Como membro da Comissão Especial responsável pela análise da proposta, atuei com o firme objetivo de garantir que os interesses das cidades e da população fossem contemplados de maneira clara e efetiva.
Entre as contribuições que apresentei, e que foram incorporadas integralmente ao texto aprovado no Congresso Nacional, destaca-se a exclusão dos valores já transferidos pelos entes federativos às contas especiais do Judiciário (destinadas ao pagamento de precatórios) do cálculo do estoque de débitos pendentes.

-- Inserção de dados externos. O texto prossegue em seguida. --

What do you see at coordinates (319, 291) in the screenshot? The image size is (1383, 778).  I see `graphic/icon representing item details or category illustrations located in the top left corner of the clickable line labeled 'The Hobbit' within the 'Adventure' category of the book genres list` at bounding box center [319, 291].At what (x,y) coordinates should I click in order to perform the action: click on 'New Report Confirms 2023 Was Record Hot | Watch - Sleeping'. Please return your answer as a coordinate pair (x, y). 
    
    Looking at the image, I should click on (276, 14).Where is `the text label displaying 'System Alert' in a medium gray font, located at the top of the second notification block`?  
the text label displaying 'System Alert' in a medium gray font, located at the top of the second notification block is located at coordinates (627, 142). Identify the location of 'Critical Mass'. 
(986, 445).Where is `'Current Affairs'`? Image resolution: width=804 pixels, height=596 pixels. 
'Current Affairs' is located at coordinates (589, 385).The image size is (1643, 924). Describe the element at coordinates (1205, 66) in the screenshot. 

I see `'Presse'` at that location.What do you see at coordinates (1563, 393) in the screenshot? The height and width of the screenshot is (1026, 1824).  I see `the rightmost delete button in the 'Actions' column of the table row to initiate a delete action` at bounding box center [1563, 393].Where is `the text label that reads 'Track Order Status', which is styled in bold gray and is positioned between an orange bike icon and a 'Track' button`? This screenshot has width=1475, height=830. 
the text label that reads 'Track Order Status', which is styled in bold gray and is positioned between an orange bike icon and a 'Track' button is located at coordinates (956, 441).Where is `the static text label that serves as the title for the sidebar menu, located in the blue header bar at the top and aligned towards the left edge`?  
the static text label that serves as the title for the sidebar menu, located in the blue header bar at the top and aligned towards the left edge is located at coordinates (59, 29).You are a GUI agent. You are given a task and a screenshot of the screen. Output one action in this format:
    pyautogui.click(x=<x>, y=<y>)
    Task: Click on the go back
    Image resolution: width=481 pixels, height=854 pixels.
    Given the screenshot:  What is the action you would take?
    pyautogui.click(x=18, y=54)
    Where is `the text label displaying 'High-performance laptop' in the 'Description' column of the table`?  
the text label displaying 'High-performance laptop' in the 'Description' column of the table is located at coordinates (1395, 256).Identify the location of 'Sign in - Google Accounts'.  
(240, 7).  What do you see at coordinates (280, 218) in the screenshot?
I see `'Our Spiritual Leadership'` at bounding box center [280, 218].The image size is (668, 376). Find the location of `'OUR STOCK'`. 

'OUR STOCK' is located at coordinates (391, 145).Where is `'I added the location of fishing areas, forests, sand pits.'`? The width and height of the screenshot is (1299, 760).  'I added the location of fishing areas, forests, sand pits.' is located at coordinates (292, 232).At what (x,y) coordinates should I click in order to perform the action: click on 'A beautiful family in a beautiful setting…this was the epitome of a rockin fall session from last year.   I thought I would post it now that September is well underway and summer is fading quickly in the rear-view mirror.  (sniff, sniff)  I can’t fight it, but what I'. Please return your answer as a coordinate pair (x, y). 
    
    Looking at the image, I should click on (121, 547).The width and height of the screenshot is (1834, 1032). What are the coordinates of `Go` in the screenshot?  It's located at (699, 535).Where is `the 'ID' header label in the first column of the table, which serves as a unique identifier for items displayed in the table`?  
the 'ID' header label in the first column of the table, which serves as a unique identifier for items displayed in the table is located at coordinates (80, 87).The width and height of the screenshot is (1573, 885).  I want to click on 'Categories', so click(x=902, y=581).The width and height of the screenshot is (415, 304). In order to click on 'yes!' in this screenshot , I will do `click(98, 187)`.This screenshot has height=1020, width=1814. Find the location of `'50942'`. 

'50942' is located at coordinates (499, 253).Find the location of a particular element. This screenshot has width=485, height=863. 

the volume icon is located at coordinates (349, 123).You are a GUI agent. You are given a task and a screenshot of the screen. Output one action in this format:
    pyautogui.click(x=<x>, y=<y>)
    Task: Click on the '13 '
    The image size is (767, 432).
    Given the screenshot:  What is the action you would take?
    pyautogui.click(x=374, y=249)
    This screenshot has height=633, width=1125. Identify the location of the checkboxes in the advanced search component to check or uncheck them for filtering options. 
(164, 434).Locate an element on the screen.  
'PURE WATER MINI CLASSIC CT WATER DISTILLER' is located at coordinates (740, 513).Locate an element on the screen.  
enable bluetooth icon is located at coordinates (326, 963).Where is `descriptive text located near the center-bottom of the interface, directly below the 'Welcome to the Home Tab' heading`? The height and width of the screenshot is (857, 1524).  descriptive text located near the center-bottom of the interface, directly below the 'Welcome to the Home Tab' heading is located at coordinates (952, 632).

Em outras palavras: os recursos repassados não poderão ser ignorados na apuração do passivo judicial, evitando, assim, distorções que comprometam ainda mais os orçamentos estaduais e municipais.
Outra contribuição de minha autoria, e acolhida de forma parcial, diz respeito à definição de limites para o pagamento de precatórios e o estabelecimento de novos prazos para a inclusão destes nos orçamentos públicos, a fim de driblar surpresas fiscais de última hora.
A proposta também prevê a possibilidade de acordos diretos com credores mediante deságio – mecanismo que contribui para a redução do estoque de dívidas e permite quitações mais ágeis e menos onerosas para os cofres públicos. Paralelamente, a PEC abre caminho para o refinanciamento das dívidas previdenciárias dos entes federativos junto à União.
Em sintonia com a pauta municipalista, a medida ainda amplia o percentual de receitas com o uso livre por parte dos municípios, elevando-o para 50% até 2026. Indiscutivelmente, tal mudança fortalece a autonomia local.
Em resumo: aprovamos, em Brasília, uma emenda constitucional que projeta o Brasil para o futuro. Entre 2025 e 2030, a União estará autorizada a direcionar até 25% do superávit de fundos públicos federais para ações voltadas à mitigação e à adaptação às mudanças climáticas.
Mais do que um projeto fiscal, a PEC 66/2023 representa avanço concreto para os brasileiros. Ao aliviar a pressão sobre os cofres públicos, a proposta oferece aos entes federativos condições necessárias para sair do sufoco financeiro e retomar investimentos em saúde, educação, mobilidade urbana e habitação – setores essenciais e que impactam diretamente a vida das pessoas.
A PEC 66/2023 simboliza um novo pacto federativo, orientado pela justiça fiscal, pela autonomia local e pela sustentabilidade. Seguimos com responsabilidade e coragem, trabalhando por um Brasil onde os governos locais tenham as ferramentas necessárias para transformar o dia a dia do povo, por meio de ações concretas e efetivas, longe de extremismos, de guerra partidária e de ideologia.
Fernando Marangoni é deputado federal e vice-líder do União Brasil na Câmara.